_Supplied data_
--------

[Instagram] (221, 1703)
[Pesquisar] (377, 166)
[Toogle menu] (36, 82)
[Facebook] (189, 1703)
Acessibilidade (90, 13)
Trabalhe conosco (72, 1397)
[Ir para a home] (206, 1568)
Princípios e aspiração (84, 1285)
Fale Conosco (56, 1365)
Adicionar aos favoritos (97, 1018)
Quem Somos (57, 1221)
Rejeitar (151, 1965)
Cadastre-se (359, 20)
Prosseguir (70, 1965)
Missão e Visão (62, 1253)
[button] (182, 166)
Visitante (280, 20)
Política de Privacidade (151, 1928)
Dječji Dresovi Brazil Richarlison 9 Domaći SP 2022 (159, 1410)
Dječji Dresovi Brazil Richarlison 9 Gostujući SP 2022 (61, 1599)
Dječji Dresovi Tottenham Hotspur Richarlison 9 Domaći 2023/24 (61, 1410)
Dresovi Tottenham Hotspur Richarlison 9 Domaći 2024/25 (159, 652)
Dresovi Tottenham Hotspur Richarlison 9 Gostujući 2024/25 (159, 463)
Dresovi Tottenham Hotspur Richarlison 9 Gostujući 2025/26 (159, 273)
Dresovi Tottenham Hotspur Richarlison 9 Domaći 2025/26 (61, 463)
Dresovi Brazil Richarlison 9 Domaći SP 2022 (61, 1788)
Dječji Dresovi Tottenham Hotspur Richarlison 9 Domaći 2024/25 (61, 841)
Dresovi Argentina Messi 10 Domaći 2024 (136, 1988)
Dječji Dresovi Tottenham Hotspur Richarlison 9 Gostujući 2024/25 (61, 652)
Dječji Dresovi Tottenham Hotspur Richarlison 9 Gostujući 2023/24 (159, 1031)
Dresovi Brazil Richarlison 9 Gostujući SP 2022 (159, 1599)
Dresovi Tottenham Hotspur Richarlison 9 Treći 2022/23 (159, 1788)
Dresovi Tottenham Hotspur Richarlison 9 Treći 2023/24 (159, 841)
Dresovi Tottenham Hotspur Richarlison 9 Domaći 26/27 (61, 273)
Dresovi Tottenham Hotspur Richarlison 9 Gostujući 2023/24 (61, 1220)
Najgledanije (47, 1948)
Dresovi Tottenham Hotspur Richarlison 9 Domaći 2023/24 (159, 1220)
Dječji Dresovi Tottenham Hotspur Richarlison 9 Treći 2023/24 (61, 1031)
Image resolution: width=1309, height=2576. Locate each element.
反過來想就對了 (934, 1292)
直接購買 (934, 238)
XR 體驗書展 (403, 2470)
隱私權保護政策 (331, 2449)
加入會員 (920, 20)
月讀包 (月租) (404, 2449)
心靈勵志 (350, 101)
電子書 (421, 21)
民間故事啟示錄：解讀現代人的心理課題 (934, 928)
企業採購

--------

_Exercise_
A single number is the answer: the number of lines in the entries that contain "Dječji".

_Solution to the exercise_
7